Pick up the Second Life blog post about last names and the old frontier feel, and keep writing it from its final sentence.

SOURCE TEXT -
##############################
March 4th, 2012 by Marianne McCann
Rodvik Humble kicked off March with the announcement that last names would not be returning to Second Life, at least not in the form they exist now. While I don’t think the solution may have been the best, I can agree with him that there’s not much of a way to make a policy that would have satisfied everyone. For what it’s worth, there’s not a lot of things the lab can do with Second Life that would have universal approval.
It wasn’t the discussion of last names in the post that piqued my interest, however. About half way down, he said the following:
“Conversations with many old Lindens and Residents have led me to conclude that we have lost something of the old frontier feel. Like we were exploring the world together, you knew people, you would bump into them more. I have some ideas on how we can bring this back more (something along the lines of a new mainland like region or making mainland better or rethinking the whole way Linden Homes works.) This will be the subject of the next little roundtable, which will follow this one.”
He also added, “I will be kicking off another monthly roundtable (probably Monday) to chat about getting that family/frontier feel back with an eye to some area-like project.”
##############################
DATA LINES -
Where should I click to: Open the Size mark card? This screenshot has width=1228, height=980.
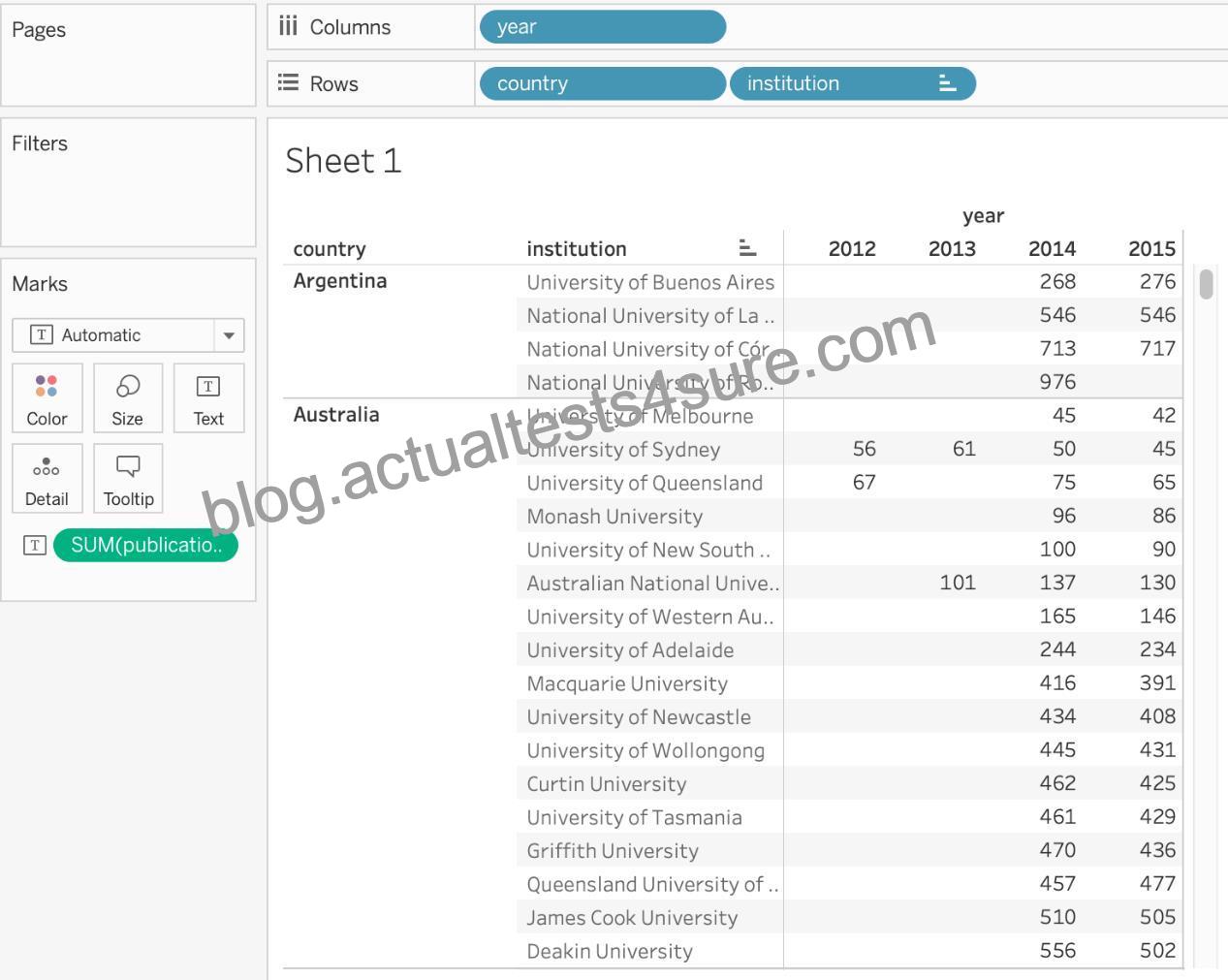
##############################
WRITTEN ANSWER -
First off, I’m a fan of the mainland. I like the possibilities. I like the scale of it all. I like being able to sail off for kilometers at a time, and I like being able to call a small part of it “mine.” I feel more hometown pride being involved with Bay City and the surrounding area than I do with my first life community. It’s a vibrant place with all sorts of strong, amazing people.
I know that Bay City is not alone, either. The East River community, Cowell, The Luskwood, and many other mainland communities populate the grid, making it better and stronger.
So I have to be a bit concerned to hear about changes to it. Perhaps no more so than the notion of a “Mainland Like” area. The Mainland was already split apart by the Linden Homes, why must we further move people away from the mainland into yet more regions, yet more servers, and end up even more isolated on this grid of ours?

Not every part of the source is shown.